Flink SQL> select * from products;
id name description
1 scooter1 Small 1-wheel scooter
-- 创建 hudi sink
-- hudi数据存储在本地目录文件file:///opt/data/hudi/products
-- 有条件的小伙伴可以使用其他文件系统,如HDFS
Flink SQL> CREATE TABLE products_sink (
id int PRIMARY KEY NOT ENFORCED,
name VARCHAR(20),
description VARCHAR(64)
) WITH (
'connector'='hudi',
'path'='file:///opt/data/hudi/products',
'table.type' = 'MERGE_ON_READ'
);
[INFO] Execute statement succeed.
-- mysql cdc source表的数据写入hudi
Flink SQL> insert into products_sink select * from products;
[INFO] Submitting SQL update statement to the cluster...

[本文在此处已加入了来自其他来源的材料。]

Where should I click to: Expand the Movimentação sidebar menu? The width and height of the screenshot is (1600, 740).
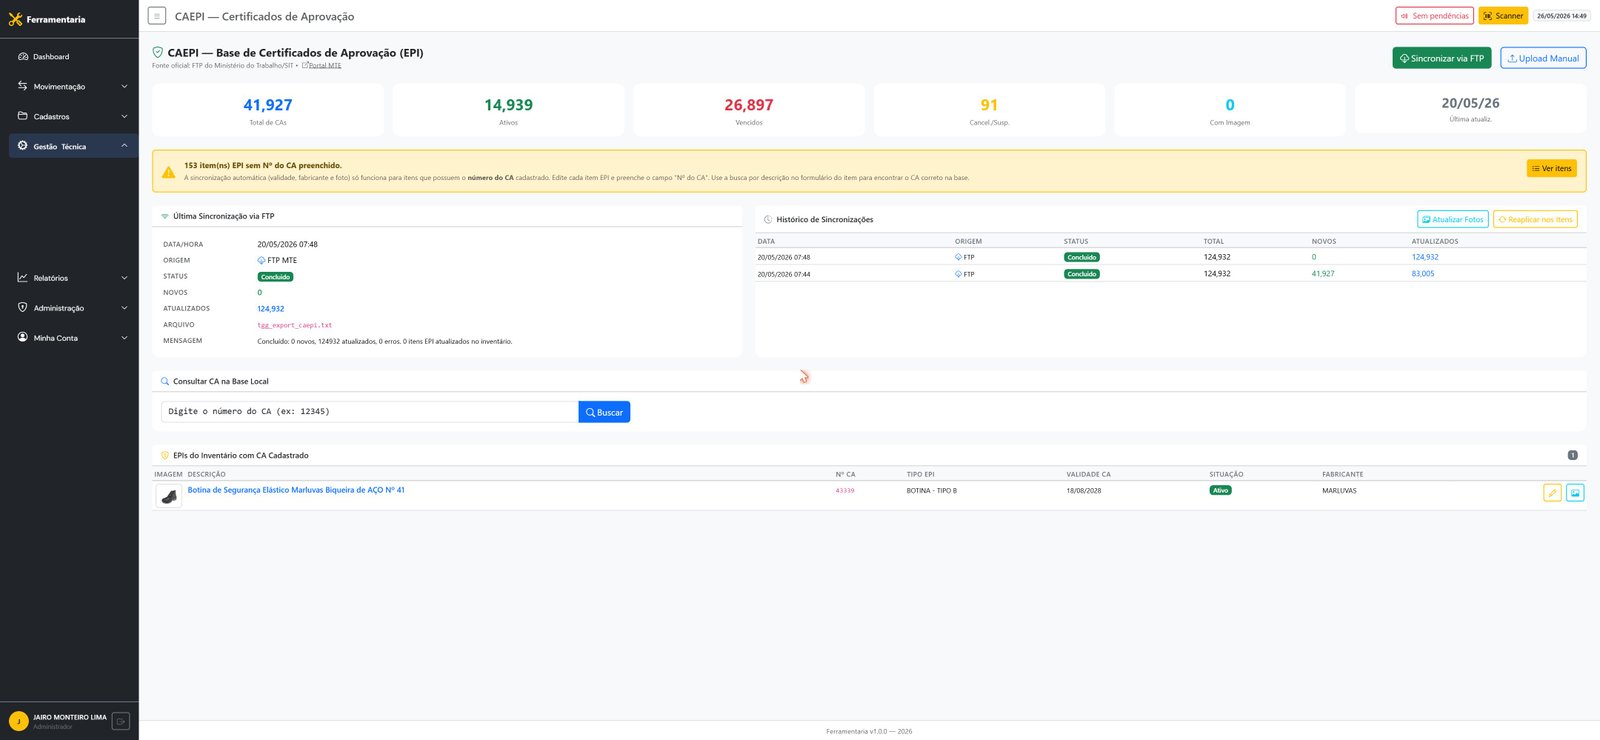point(69,87)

[INFO] SQL update statement has been successfully submitted to the cluster:
Job ID: aaff4cdfa85261e58ac415f13ba94d86
--创建流式查询到表
Flink SQL> CREATE TABLE products_streaming_query(
id int PRIMARY KEY NOT ENFORCED,
name VARCHAR(20),
description VARCHAR(64)
)
WITH (
'connector' = 'hudi',
'path' = 'file:///opt/data/hudi/products',
'table.type' = 'MERGE_ON_READ',
'read.streaming.enabled' = 'true', -- this option enable the streaming read
'read.start-commit' = '20220314215057', -- specifies the start commit instant time
'read.streaming.check-interval' = '4' -- specifies the check interval for finding new source commits, default 60s.
);
-- 查看hudi表的数据
Flink SQL> select * from products_streaming_query;
+----+-------------+--------------------------------+--------------------------------+
| op | id | name | description |
+----+-------------+--------------------------------+--------------------------------+
| +I | 1 | scooter1 | Small 1-wheel scooter |
-- 这一步相当于在后台提交了一个Flink流式计算任务,当有新数据到来的时候,这里也会实时的刷新,为了方便观测,请勿退出该SQL或者关闭窗口
-- 字段op的操作类型的意思,+I代表新增
3. 在Mysql客户端插入新的数据
mysql> INSERT INTO products VALUES (default,"scooter2","Small 2-wheel scooter");
mysql> INSERT INTO products VALUES (default,"scooter3","Small 3-wheel scooter");
4. 观察 Flink SQL Client 的数据变化
+----+-------------+--------------------------------+--------------------------------+
| op | id | name | description |
+----+-------------+--------------------------------+--------------------------------+
| +I | 1 | scooter1 | Small 1-wheel scooter |
| +I | 2 | scooter2 | Small 2-wheel scooter |
| +I | 3 | scooter3 | Small 3-wheel scooter |
-- 序号为2和3的新数据实时得显示出来
5. 在Mysql客户端执行update
update products set name = 'scooter----3' where id = 3;
6. 观察 Flink SQL Client 的数据变化
+----+-------------+--------------------------------+--------------------------------+
| op | id | name | description |
+----+-------------+--------------------------------+--------------------------------+
| +I | 1 | scooter1 | Small 1-wheel scooter |
| +I | 2 | scooter2 | Small 2-wheel scooter |
| +I | 3 | scooter3 | Small 3-wheel scooter |
| +I | 3 | scooter----3 | Small 3-wheel scooter |
-- 第三条数据在hudi中也被更新了
7. 在Mysql客户端执行delete
delete from products where id = 3;
8. 观察 Flink SQL Client 的数据变化
+----+-------------+--------------------------------+--------------------------------+
| op | id | name | description |
+----+-------------+--------------------------------+--------------------------------+
| +I | 1 | scooter1 | Small 1-wheel scooter |
| +I | 2 | scooter2 | Small 2-wheel scooter |
| +I | 3 | scooter3 | Small 3-wheel scooter |
| +I | 3 | scooter----3 | Small 3-wheel scooter |
| -D | 3 | (NULL) | (NULL) |
-- 第三条数据出现一条"-D"删除标记的数据